TL;DR
SGLang launches Encoder-Prefill-Decode (EPD) disaggregation architecture, separating vision encoding from language processing in Vision Language Models (VLMs), achieving the following advantages:
- Independent vision encoding capacity scaling: Encoder servers can scale horizontally without affecting language model deployment, optimizing resource utilization for vision-intensive workloads.
- Compatible with existing PD disaggregation: EPD combines with Prefill-Decode disaggregation to form a complete three-tier architecture.
- Flexible transport backends: Supports multiple transport mechanisms including ZMQ and Mooncake, adapting to different deployment scenarios.
- Vision embedding caching: Frequently used images can be cached on encoder servers, avoiding repeated ViT computations and reducing network transfer overhead.
EPD shows significant effectiveness in image-intensive scenarios (e.g., multi-image inputs) where vision encoding is the main bottleneck. Through EPD, request TTFT is dramatically reduced under load, with latency approximately 6-8x lower compared to colocated solutions (at 1 QPS). In image-sparse scenarios, additional network latency may lead to higher TTFT.
Introduction
Vision Language Models (VLMs) such as Qwen2.5-VL and Llama-Vision integrate visual understanding with language generation but face unique scaling challenges:
- Heterogeneous computational requirements: Vision encoding (CNN/ViT) and language decoding (Transformer) have different computational patterns.
- Imbalanced resource usage: Vision processing is compute-intensive but only needed during the prefill phase.
- Lack of flexibility: Traditional monolithic deployment cannot independently scale vision and language components.
- Intra-request parallelism: Different images within the same request can be encoded independently.
- Poor tensor-parallel scaling: Vision encoder parameters are far smaller than language components, making tensor parallelism inefficient and unnecessary.
SGLang's existing Prefill-Decode (PD) disaggregation has already separated prefill and decode stages. EPD further separates vision encoding from language prefill, forming a three-tier architecture.
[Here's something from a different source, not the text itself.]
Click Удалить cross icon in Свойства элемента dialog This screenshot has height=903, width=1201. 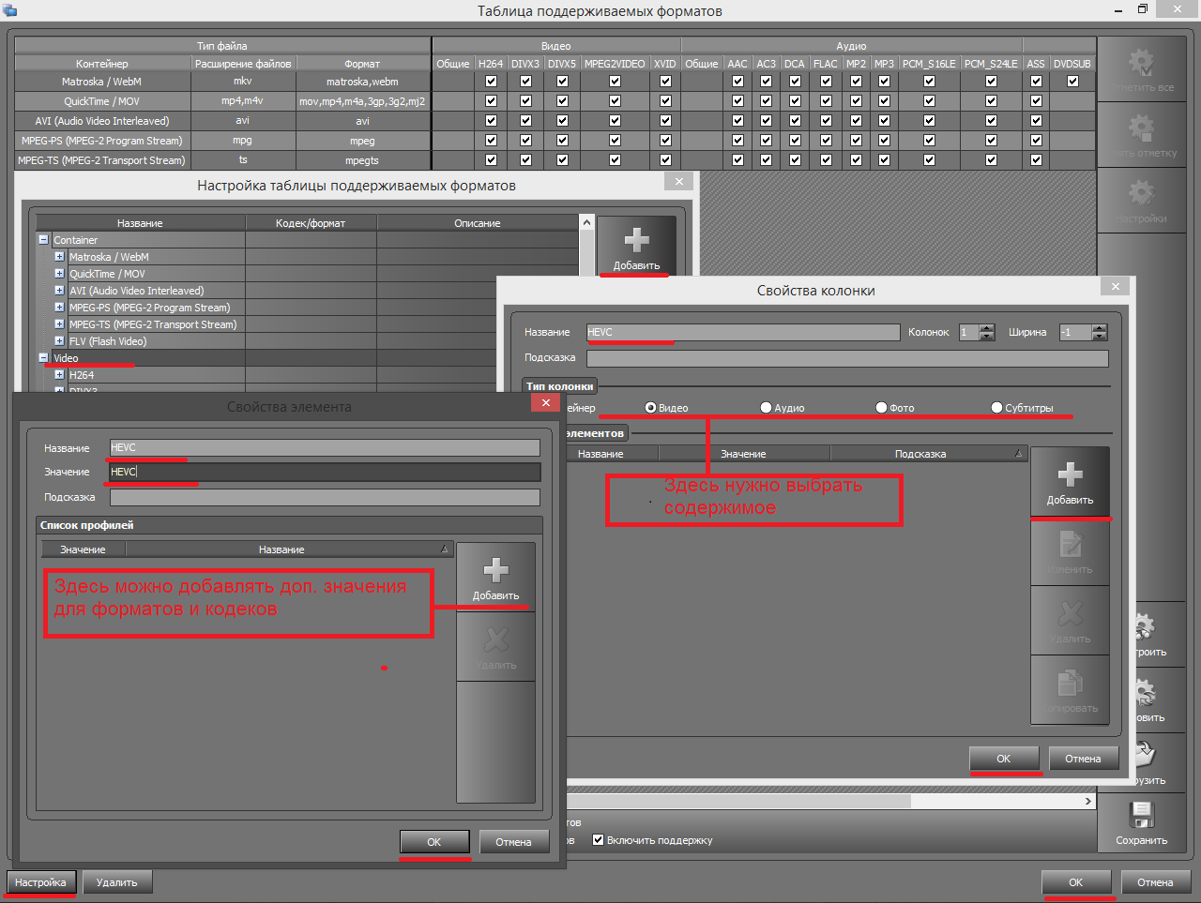point(495,641)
The ViT Scaling Problem: Why Tensor Parallelism Isn't Always Effective
Counterintuitive Finding
A key insight of EPD is that Vision Transformers (ViT) do not benefit from increased tensor parallelism (TP), and higher TP may even be slower:
Qwen2.5-VL-72B benchmark on H20 (4 images per request):
| TP | Average ViT Time |
|---|---|
| 2 | 492.13ms |
| 4 | 465.80ms |
| 8 | 523.80ms |
Reasons:
- Communication overhead dominates execution time.
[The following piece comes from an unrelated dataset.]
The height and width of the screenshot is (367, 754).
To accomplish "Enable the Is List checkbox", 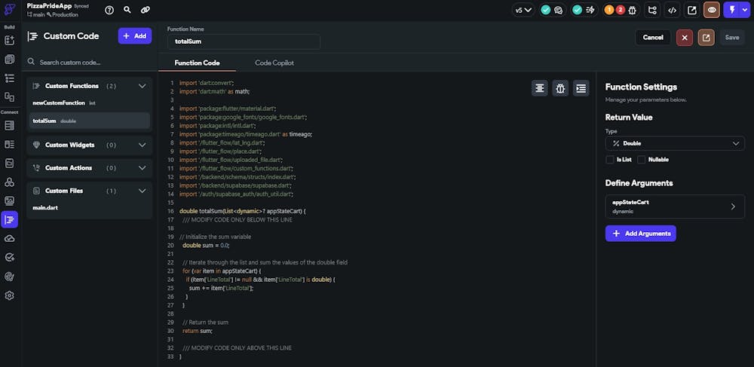I will coord(610,160).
- Vision model weight parameters are typically small.
EPD circumvents this issue by horizontally scaling encoders rather than increasing TP.
Architecture Overview
EPD architecture request flow:
- Client Request: Multimodal requests arrive at the prefill server (via load balancer or direct connection).
- Image Distribution: The prefill server identifies image inputs and distributes them to one or more encoder servers. Images can be split for load balancing.
- Vision Encoding: Encoder servers process images through ViT, generating vision embeddings and image grid metadata. Results are cached if enabled.
- Embedding Transport: Vision embeddings are transmitted back to the prefill server via configured transport backend (ZMQ, Mooncake, etc.).
- LLM Computation: The prefill server combines vision embeddings with text tokens, forming mm_inputs containing precomputed tensors. The LLM executes Prefill and Decode. If PD is enabled, existing transport logic is reused; otherwise, decoding occurs locally.
Key Components

Encoder Server (--encoder-only)
- Vision only (no language weights); preprocessing + ViT forward to generate vision embeddings
- Supports prefix multimodal caching
- Horizontally scales for load balancing and multi-image parallel split inference
Prefill Server (--language-only)
- Language model only
- Receives encoder embeddings
- If PD enabled: sends KV to Decode; otherwise decodes locally
Decode Server
- Standard decode-only instance
- Receives KV cache from prefill
Implementation Details
Image Distribution Strategy
Unlike tensor parallelism which splits a single model, EPD uses data parallelism: running multiple independent encoder instances and distributing images.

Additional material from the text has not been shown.